The researchers found that in patients without renal disease, serum UA predicted CAC progression independent of conventional cardiovascular risk factors, including diabetes and the presence of metabolic syndrome, with an odds ratio of 1.3. In subjects with pre-existing chronic kidney disease, UA did not predict CAC.
Based on their findings, the authors suggest that serum UA levels should be considered a marker of increased coronary artery disease risk in both diabetics and non-diabetics who do not have significant kidney disease.
Gene Expression Algorithm Adds to Coronary Artery Disease Staging
New research indicates that a blood-based gene expression algorithm for determining the likelihood of obstructive coronary artery disease (CAD) in nondiabetic patients provides a statistically significant but modest improvement in the classification of patients compared with clinical factors or noninvasive imaging (Ann Intern Med 2010;153:425–34). This multicenter prospective trial validated the utility of the algorithm, which is based on expression of 23 genes, age, and sex.
The study involved 526 patients referred for coronary angiography with a history of chest pain, suspected angina-equivalent symptoms, high risk for CAD, and no history of myocardial infarction, revascularization, or obstructive CAD. Blood samples were taken prior to angiography, and gene expression was measured using polymerase chain reaction assays. The algorithm clustered the genes into six terms involved in neutrophil activation and apoptosis, neutrophil activation-lymphocyte ratio, NK activation-T-cell ratio, and B-T-cell ratio and adaptive immune response. Four of the terms are sex-independent and two are sex-specific.

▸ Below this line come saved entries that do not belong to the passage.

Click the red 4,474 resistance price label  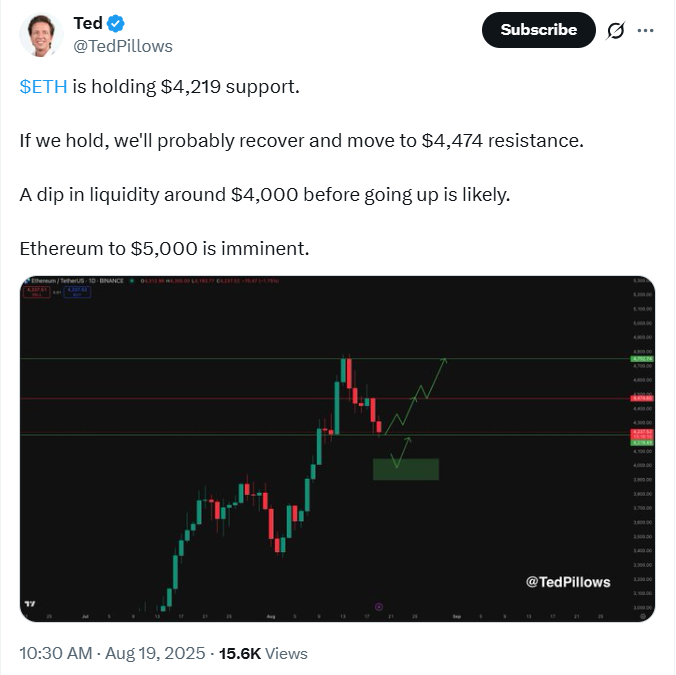pos(642,398)
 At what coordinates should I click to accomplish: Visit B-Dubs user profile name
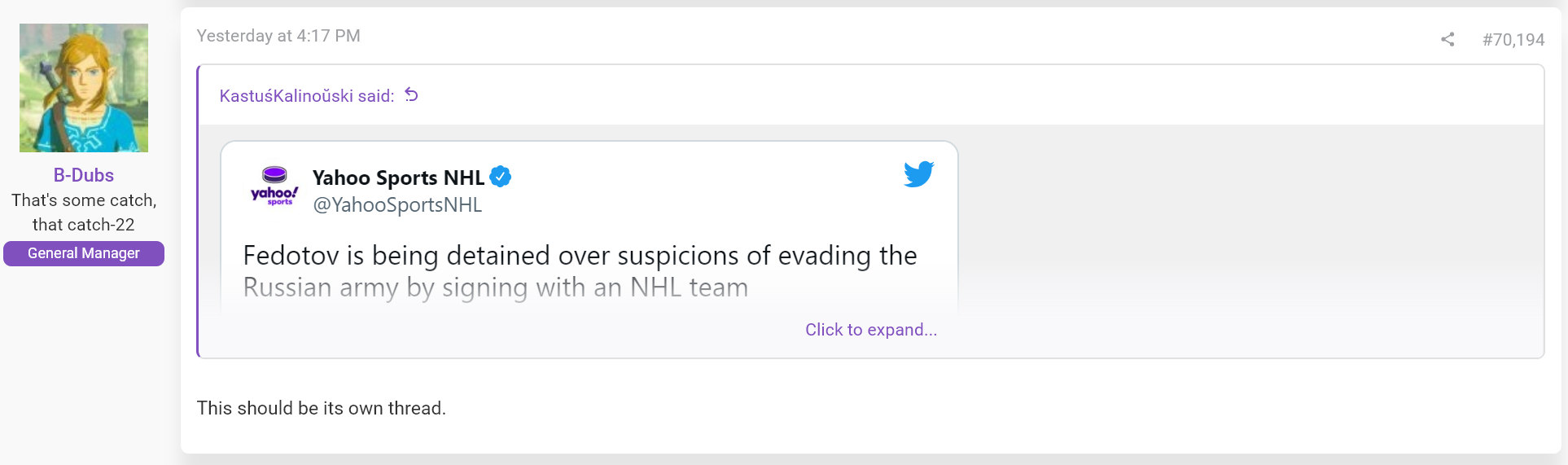tap(84, 175)
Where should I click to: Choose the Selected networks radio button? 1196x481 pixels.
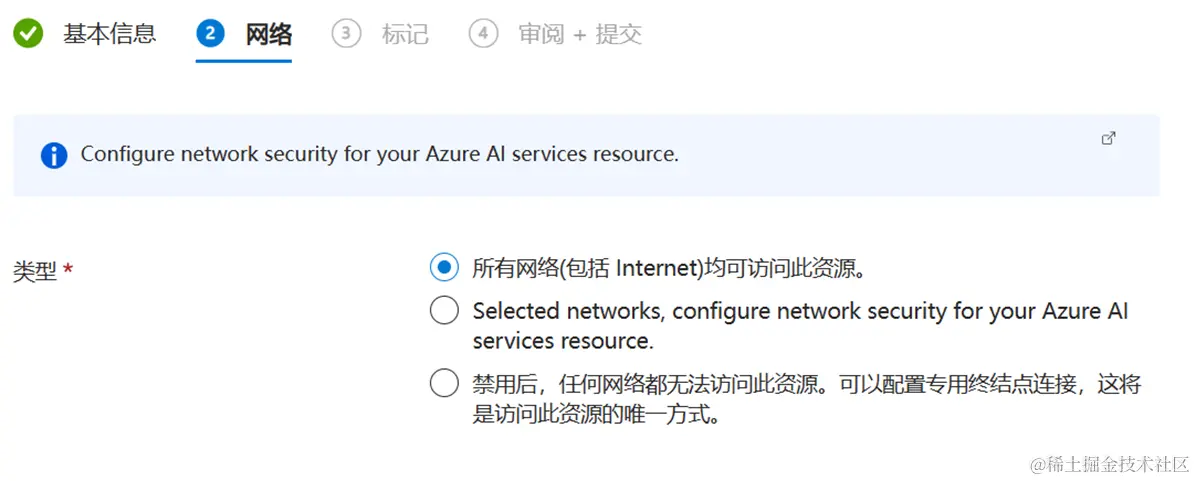[444, 311]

The researchers used a series of logistic regression models to compare the gene expression algorithm score alone and in combination with other variables, against clinical model scores. The primary endpoint, area under the receiver-operating characteristic curve, was 0.70. The test improved net reclassification over both a risk score method and an expanded clinical model. At a score threshold that corresponded to a 20% likelihood of obstructive CAD, the sensitivity and specificity were 85% and 43%, respectively, with negative and positive predictive values of 83% and 46%, respectively.
Repeat PCR Testing for C. difficile not Necessary
Stanford University researchers have found that repeat polymerase chain reaction (PCR) testing targeting the tcdB toxin B gene of Clostridium difficile rarely is useful (J Clin Microbiol 2010;48:3738–41). Repeating C. difficile tcdB PCR within 14 days of a previous negative result “yields little relevant clinical data, other than confirming the negative result of the initial test, in an overwhelming majority of tests,” they wrote. However, the authors suggested that repeat PCR testing, especially 7–14 days after a negative result, “can be useful in a small subset of patients with high clinical suspicion for infection.”

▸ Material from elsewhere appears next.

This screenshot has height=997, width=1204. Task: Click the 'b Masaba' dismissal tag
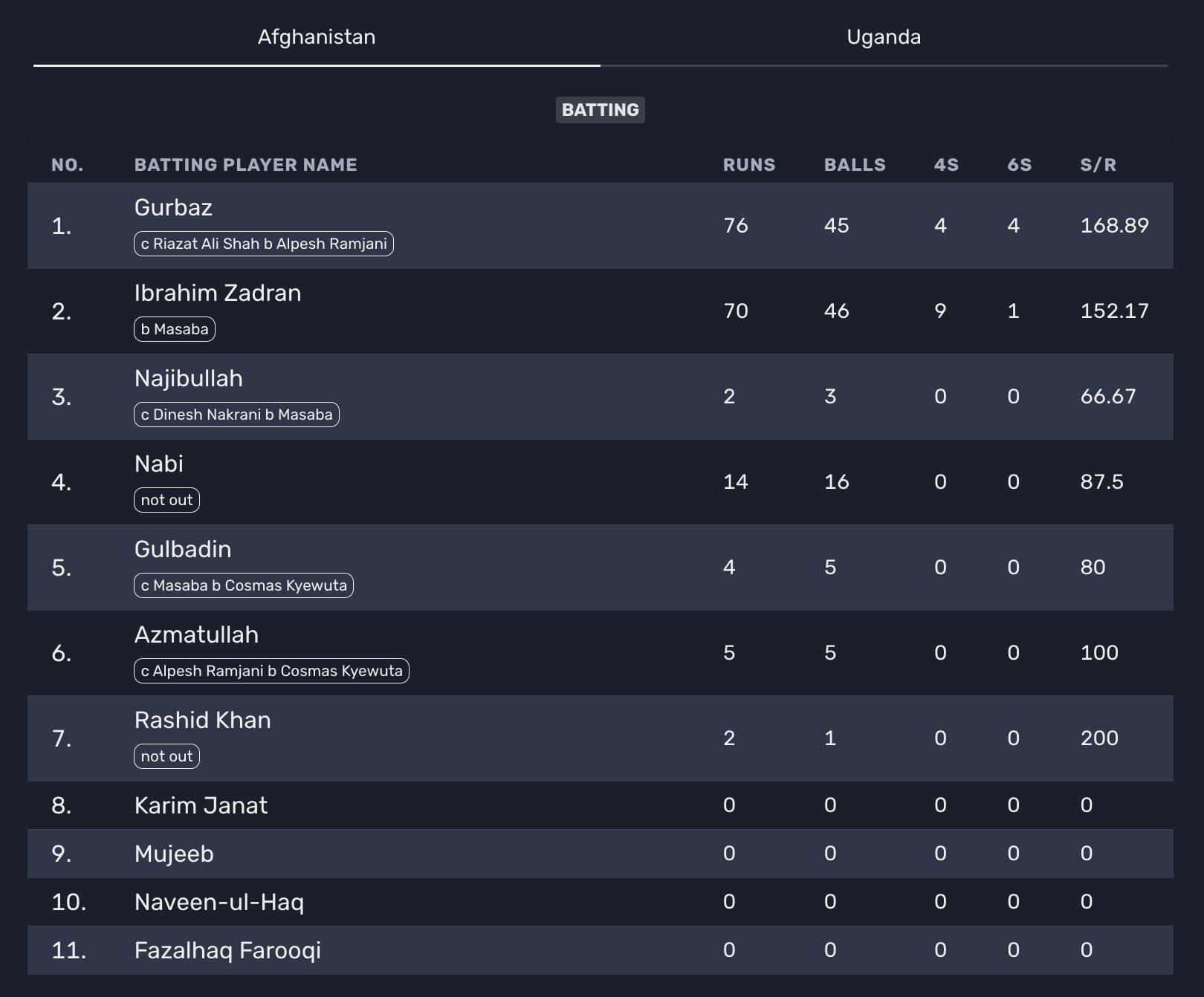coord(175,329)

The authors conducted the study because they noticed that physicians were ordering duplicate or triplicate tcdB PCR, similar to the ordering patterns for cell culture cytotoxicity assay or enzyme immunoassay testing. They wanted to explore the clinical utility of this repeat testing within 14 days of a negative result and determine when repeat testing might be warranted.
The study included stool samples from 1,287 patients who had diarrhea, and were at least 1 year old. Of all the tests, 461 were repeat tests for patients who already had at least one PCR result within the last 14 days. Of these 461 tests, 406 were from patients with a prior negative result. Only 10 (2.5%) of the 406 repeat tests turned positive, and only one of these turned out to be false positive. The remaining nine patients for whom PCR results converted from negative to positive had multiple risk factors for C. difficile infection, such as current hospitalization, a history of severe underlying disease, and ongoing antibiotic treatment.